To learn more about the OIEP REST Direct delivery method plugin, refer to the REST Direct Delivery Method topic in the OIEP Delivery Methods section of the Data Exchange documentation here.
Using Multiple Certificates
More than one certificate / keystore is useful when each integration requires a different certificate or integrating with multiple systems that use different CNames (the STEP system name as defined by another system). As shown in the following table, add multiple certificates / keystores in the sharedconfig.properties file on the application server after the certificates have been created. An alias, indicated by '[certificate]' in the table, is used to identify a specific certificate.
Note: Adding certificates requires a system restart for the certificates to be used. Changing property values in the sharedconfig.properties file does not require a system restart.
| Configuration Property | Description |
|---|---|
SSL.[certificate].KeyStore.Password |
Password for the keystore.

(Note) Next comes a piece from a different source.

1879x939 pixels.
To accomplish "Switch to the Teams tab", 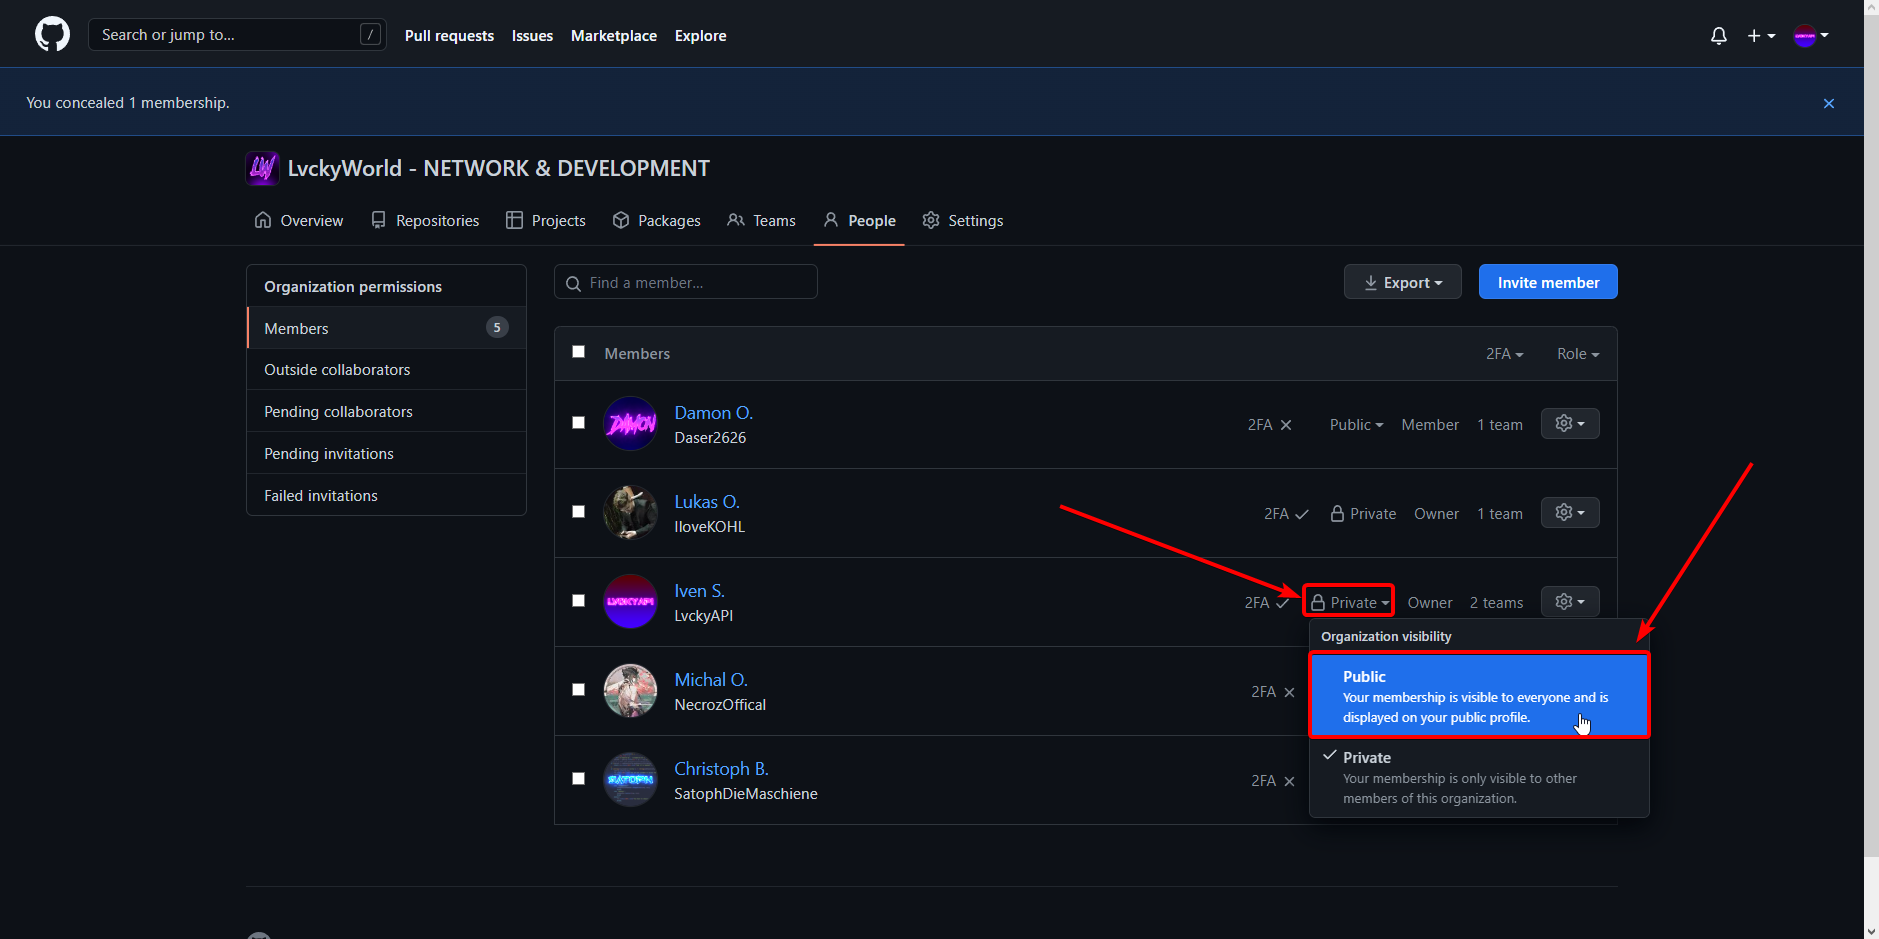I will click(761, 221).
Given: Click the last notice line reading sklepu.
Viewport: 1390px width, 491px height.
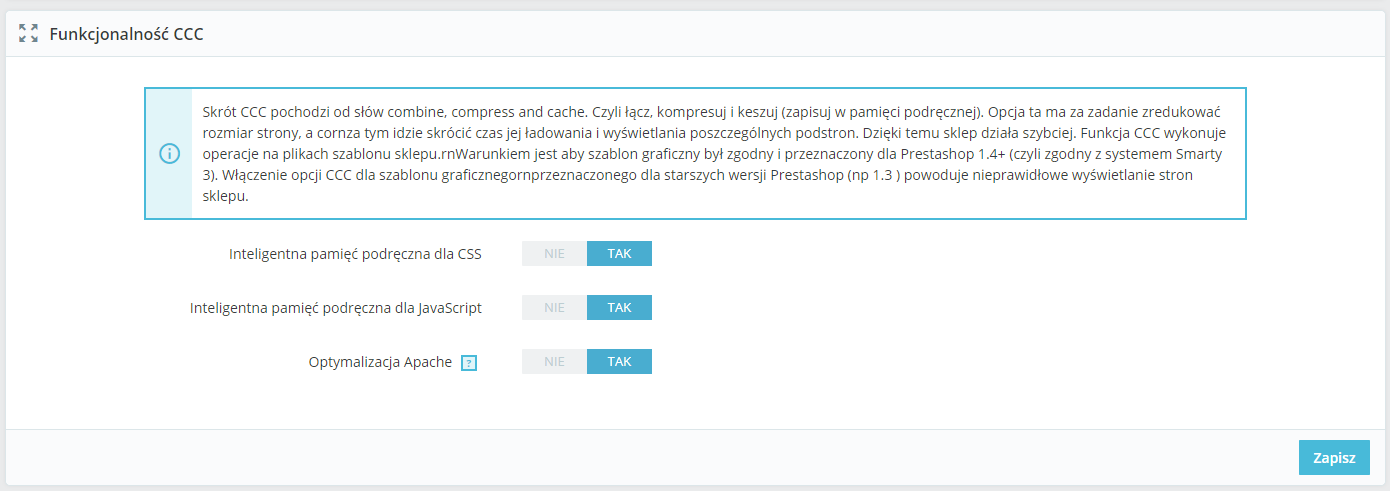Looking at the screenshot, I should pyautogui.click(x=225, y=197).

For the [certificate] text, add a unique identifier, for example, 'Cert1'. This case-sensitive text is also required to implement the related location property, RestDirect property, and RestGateway property. |
SSL.[certificate].KeyStore.Location |
Full path to the key store file in the file system. For clusters, the key store must be in a directory accessible from all application servers. For the [certificate] text, add a unique identifier, for example, 'Cert1'. This case-sensitive text is also required to implement the related password property, RestDirect property, and RestGateway property. |
RestDirect.Mtls.CertificateKeyStores |
Keystores available for mTLS with the REST Direct delivery method. |
RestGateway.Mtls.CertificateKeyStores |
Keystores available for mTLS with REST gateway integration endpoints. |
Important: For endpoints configured to use one of the keystores defined using the SSL.[alias].KeyStore properties the legacy properties do not apply.
As an example, the following properties would work together to provide options for selection in the Configuration tab of an OIEP or GIEP:
SSL.Default.KeyStore.Password=password SSL.Default.KeyStore.Location=/home/myDir/keystore.jks SSL.Cert1.KeyStore.Location=/home/myDir/Cert1.jks SSL.Cert1.KeyStore.Password=password SSL.Cert2.KeyStore.Location=/home/myDir/Cert2.jks SSL.Cert2.KeyStore.Password=password RestDirect.Mtls.CertificateKeyStores=,Cert1,Cert2 RestDirectDeliveryURL=1=https://prod.idrix.eu/secure/,2=https://yourDeliveryUrl.com RestGateway.Mtls.CertificateKeyStores=,Cert1,Cert2 RESTGateway.ServerURL=1=https://prod.idrix.eu/secure/,2=https://yourDeliveryUrl.com
Adding a leading comma to the 'CertificateKeyStores' properties (as shown above) allows for selecting no certificate via an empty value in the parameter dropdown. When the empty value is selected in the dropdown, it indicates 'no certificate', but if a default mTLS configuration exists, that default is used. If no default is configured, and the empty value is selected in the dropdown, mTLS is not used.